Summary / Abstract
This research program seeks to describe and understand striatal dopamine (DA) signals, particularly in
the nucleus accumbens (NAc). NAc DA is a key regulator of both motivation and reward-related learning, and
drugs of abuse share the common property of enhancing NAc DA. Yet we lack a clear account of how DA
signals arise, how they are shaped by local NAc circuits, and how they modulate NAc output to influence
behavior. Our Aims for the next funding period address three specific aspects of DA signals that are currently
under active debate:
First, why are NAc DA signals different to those in other parts of striatum? We found that NAc DA
evolves more slowly compared to dorsal areas, and shows a distinct response profile to reward-predictive
cues. We hypothesize that neural circuits involving NAc generate reward predictions and motivation over
longer time horizons.

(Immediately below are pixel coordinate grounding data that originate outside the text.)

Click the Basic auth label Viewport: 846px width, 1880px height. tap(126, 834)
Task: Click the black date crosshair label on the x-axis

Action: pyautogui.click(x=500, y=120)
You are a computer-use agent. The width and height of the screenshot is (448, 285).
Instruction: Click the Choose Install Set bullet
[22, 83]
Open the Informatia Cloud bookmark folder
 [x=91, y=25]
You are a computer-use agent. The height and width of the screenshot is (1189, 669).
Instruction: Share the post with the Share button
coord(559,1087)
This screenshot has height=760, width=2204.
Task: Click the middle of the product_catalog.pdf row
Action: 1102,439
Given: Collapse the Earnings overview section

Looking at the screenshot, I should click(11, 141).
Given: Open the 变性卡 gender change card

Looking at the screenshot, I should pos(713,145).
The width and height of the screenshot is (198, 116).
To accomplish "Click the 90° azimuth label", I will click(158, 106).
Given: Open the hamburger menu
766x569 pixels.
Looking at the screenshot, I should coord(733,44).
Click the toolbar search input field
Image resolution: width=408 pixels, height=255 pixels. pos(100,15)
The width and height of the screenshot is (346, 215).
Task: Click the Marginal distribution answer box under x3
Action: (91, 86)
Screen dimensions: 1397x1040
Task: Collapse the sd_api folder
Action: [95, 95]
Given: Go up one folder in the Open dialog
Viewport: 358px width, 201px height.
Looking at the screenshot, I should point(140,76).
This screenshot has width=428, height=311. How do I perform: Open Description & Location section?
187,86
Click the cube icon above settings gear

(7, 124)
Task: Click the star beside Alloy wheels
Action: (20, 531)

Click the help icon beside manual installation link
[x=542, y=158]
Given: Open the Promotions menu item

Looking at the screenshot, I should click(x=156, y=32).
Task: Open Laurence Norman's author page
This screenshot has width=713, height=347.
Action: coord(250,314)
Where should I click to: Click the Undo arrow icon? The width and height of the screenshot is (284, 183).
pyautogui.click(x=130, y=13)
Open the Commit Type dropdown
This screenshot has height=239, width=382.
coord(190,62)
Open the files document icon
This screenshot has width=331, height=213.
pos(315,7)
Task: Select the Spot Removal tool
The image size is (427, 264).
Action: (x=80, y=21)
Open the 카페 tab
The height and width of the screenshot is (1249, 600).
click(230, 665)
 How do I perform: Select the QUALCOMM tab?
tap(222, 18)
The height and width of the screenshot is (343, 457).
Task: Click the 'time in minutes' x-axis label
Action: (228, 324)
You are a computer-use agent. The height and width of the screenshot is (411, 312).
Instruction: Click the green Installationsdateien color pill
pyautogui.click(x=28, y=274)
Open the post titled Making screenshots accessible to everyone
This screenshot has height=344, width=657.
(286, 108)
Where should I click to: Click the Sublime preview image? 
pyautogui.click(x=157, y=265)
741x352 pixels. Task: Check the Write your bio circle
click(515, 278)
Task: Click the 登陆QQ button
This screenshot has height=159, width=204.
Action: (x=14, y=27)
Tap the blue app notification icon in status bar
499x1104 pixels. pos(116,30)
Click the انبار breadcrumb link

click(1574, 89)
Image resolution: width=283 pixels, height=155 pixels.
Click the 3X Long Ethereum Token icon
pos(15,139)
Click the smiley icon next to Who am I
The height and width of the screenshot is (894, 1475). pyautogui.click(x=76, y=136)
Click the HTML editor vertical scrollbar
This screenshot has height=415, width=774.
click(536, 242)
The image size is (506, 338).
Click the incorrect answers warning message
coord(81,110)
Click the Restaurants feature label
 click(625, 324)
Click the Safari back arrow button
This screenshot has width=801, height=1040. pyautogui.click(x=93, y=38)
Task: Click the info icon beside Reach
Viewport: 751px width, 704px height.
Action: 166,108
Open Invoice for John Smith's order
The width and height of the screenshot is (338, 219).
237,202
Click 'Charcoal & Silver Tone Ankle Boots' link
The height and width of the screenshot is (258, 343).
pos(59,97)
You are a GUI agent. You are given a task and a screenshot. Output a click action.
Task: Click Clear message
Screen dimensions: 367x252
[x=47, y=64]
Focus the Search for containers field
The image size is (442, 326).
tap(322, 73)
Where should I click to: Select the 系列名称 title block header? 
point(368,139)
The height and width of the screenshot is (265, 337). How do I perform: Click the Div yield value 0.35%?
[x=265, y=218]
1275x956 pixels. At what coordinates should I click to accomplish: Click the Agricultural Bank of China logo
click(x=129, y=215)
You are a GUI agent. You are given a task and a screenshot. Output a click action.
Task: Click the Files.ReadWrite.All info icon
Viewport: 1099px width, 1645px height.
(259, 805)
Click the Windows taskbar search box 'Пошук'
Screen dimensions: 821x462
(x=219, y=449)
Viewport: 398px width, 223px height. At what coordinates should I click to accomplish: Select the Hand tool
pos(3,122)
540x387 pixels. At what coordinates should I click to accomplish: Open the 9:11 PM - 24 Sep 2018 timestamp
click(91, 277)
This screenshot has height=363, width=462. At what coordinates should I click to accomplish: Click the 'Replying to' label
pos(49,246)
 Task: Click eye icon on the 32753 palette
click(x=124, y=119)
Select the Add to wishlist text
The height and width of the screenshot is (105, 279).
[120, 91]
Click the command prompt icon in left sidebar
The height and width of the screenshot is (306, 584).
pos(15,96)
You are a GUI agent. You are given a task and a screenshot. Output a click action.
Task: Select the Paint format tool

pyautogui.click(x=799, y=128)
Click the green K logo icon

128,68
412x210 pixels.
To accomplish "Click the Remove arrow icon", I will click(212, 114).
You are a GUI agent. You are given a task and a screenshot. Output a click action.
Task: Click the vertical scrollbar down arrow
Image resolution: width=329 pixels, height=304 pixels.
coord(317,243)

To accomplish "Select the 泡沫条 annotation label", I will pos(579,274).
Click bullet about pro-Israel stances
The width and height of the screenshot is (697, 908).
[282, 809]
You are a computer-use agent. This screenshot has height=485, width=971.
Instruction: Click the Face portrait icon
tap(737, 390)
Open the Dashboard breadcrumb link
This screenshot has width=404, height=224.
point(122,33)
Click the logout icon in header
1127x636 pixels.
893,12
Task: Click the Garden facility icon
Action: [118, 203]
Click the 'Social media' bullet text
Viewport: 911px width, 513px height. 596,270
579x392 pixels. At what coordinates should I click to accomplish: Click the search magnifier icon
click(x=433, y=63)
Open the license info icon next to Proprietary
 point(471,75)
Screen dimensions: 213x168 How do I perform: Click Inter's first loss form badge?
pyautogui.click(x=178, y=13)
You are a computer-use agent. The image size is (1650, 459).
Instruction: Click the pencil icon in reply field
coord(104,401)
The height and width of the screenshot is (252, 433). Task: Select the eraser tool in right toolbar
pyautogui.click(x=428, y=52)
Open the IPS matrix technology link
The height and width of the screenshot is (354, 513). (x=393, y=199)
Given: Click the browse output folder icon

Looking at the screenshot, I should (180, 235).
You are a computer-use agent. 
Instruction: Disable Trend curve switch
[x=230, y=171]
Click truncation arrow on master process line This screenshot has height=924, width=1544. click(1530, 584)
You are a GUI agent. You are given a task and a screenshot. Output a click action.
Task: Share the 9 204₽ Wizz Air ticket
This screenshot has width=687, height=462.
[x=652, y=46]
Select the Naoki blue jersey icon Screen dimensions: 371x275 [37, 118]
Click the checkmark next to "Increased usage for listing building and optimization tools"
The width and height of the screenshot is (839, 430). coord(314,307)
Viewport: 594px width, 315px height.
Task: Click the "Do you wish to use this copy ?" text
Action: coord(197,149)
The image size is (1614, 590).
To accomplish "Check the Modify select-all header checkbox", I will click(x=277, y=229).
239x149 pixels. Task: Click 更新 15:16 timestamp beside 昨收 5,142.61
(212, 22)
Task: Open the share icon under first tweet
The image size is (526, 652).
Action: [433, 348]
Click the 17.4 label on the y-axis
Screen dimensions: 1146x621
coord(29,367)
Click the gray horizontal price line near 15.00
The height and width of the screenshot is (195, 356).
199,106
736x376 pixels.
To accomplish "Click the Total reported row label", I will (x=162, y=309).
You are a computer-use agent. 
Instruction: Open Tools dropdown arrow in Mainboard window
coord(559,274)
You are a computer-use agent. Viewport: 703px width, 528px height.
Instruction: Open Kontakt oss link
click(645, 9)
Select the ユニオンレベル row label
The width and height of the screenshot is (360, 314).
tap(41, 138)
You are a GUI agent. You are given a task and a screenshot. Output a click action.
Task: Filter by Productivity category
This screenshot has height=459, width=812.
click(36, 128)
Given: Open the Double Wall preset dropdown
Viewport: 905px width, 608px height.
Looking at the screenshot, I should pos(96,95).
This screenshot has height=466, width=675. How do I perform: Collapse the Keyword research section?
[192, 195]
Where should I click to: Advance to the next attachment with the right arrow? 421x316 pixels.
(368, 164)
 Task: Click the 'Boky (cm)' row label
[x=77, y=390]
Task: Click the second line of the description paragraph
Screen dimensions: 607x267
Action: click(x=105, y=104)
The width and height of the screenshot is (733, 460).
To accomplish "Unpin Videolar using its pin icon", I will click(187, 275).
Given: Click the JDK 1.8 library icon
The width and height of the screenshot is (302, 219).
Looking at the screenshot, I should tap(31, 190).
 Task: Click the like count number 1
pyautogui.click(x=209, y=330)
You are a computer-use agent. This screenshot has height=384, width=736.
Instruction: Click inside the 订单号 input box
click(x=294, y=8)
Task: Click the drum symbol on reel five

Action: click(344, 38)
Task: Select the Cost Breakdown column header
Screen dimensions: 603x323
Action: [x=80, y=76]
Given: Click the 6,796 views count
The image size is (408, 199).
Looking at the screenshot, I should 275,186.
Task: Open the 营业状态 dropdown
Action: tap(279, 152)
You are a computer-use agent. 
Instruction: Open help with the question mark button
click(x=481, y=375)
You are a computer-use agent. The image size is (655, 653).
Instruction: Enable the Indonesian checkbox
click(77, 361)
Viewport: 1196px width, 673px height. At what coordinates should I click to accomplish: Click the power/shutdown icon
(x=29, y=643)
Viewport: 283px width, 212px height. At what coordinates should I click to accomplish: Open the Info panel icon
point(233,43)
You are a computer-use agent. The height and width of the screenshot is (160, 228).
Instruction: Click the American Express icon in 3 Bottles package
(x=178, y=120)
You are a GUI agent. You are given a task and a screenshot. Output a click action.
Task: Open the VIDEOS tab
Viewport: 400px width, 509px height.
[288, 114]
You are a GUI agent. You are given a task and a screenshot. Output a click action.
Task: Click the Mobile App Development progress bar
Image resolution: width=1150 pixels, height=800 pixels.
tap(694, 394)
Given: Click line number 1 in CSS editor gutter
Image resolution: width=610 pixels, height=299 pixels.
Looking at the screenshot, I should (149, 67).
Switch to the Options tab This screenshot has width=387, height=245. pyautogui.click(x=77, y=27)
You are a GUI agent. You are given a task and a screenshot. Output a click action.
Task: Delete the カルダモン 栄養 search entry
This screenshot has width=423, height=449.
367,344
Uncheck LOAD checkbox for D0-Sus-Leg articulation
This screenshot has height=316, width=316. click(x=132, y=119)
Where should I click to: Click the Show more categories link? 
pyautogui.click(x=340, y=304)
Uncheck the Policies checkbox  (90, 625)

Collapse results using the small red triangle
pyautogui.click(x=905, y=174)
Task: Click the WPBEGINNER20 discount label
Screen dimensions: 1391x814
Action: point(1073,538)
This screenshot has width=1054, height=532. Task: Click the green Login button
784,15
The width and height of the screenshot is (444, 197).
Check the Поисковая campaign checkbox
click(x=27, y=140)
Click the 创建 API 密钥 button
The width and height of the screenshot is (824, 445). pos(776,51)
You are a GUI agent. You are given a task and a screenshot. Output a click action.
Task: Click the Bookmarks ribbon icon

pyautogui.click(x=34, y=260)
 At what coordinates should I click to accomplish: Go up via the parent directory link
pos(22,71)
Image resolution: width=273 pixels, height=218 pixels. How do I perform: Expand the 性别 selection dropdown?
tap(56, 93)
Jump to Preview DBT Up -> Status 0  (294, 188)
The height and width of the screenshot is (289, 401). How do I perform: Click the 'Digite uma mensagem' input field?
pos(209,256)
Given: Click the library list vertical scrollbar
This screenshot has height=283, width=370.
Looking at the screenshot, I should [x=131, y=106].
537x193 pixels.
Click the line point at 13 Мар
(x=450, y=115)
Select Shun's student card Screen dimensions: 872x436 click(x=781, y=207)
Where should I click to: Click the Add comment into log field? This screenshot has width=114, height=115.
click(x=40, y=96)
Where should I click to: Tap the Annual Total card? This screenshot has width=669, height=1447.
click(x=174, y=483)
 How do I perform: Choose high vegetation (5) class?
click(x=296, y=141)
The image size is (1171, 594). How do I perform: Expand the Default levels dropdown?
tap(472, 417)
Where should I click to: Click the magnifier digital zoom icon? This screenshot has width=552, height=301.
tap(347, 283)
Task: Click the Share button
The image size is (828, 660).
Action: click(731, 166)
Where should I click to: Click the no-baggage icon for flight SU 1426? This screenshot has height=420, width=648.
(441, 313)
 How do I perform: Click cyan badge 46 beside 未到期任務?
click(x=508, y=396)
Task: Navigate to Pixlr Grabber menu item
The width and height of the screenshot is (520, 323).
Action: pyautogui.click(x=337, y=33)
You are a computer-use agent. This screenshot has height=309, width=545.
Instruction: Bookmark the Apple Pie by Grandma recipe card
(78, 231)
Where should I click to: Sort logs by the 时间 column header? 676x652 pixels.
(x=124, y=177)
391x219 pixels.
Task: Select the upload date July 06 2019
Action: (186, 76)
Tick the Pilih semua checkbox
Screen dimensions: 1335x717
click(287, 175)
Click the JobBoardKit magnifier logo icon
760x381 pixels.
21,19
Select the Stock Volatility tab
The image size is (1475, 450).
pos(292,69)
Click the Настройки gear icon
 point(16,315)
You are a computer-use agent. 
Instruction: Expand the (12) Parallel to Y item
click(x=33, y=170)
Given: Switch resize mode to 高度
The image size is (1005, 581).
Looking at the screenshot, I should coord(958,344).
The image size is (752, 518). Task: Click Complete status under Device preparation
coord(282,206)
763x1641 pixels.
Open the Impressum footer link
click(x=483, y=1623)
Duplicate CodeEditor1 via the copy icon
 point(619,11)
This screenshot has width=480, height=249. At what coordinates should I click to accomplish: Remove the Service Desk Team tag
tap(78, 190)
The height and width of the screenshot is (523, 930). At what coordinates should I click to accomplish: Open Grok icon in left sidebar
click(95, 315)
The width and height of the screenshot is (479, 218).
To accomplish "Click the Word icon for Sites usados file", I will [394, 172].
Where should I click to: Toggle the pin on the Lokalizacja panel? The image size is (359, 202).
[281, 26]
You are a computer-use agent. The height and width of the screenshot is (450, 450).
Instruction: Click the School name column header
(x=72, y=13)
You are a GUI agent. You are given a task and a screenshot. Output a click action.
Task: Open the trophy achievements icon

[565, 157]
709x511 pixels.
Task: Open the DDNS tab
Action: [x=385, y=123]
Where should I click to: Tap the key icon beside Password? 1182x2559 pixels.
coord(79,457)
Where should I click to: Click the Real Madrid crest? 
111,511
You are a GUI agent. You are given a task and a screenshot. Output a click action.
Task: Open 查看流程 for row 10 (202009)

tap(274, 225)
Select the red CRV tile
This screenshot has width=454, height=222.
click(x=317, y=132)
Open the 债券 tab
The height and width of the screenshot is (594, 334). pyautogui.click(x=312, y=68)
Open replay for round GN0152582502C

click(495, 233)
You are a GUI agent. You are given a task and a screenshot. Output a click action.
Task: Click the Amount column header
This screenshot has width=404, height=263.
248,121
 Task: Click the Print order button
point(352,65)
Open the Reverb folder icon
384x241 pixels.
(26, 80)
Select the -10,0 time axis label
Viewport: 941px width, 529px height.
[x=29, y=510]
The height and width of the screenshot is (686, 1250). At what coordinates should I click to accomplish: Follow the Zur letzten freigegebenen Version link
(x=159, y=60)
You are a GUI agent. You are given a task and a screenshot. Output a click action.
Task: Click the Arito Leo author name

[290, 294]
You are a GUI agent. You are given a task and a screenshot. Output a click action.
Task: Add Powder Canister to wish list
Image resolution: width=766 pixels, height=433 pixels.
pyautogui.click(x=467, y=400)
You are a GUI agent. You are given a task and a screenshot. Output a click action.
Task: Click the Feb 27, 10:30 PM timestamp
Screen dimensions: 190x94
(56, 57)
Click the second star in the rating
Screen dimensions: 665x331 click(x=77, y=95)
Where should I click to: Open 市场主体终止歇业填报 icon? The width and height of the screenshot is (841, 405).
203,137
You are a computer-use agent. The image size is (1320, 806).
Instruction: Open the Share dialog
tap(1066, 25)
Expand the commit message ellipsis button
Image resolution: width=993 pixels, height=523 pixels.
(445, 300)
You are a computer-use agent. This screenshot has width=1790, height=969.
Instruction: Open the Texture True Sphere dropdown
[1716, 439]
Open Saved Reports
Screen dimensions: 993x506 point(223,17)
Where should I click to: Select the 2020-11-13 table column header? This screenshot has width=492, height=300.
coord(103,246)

Using retrograde optogenetic tagging, we will compare the firing patterns of individual DA
cells that project to NAc subregions and other striatal areas, testing whether they define a temporal topography
of reward expectation and feedback.
Second, does NAc DA release convey signals beyond those encoded in the firing of afferent DA cells?
We showed that changing the available reward for a behavioral task influences rats' willingness to work, and
alters NAc DA release, without any apparent change in DA cell firing. We will investigate whether motivation-
related changes in DA are instead sculpted by local cholinergic interneurons. To do this we will combine real-
time DA and ACh measurements, selective pharmacological agents, and optogenetic tagging of cholinergic
Third, how do increases in DA release rapidly boost motivation? This is generally thought to involve
enhanced firing of NAc output neurons that express the D1 DA receptor, relative to those expressing the D2
receptor. However, some recent results suggest that both populations increase activity, while computational
models have cast doubt on whether DA can modulate cells quickly enough to explain observed behavioral
effects. To resolve this we will record the spiking of identified NAc D1+ and D2+ output neurons, while also
measuring and manipulating DA, at key behavioral moments.
In each case we will take advantage of recent technical advances in optical chemical sensors, and of
our ability to record the firing of individual identified neurons in freely-moving rats. We will use multiple
carefully-controlled behavioral tasks, including an innovative new maze task in which rats display a trade-off
between expected reward and required effort. Together these studies will provide vital new results for our
understanding of NAc DA functions, along with rich, publicly-available data sets for the research community.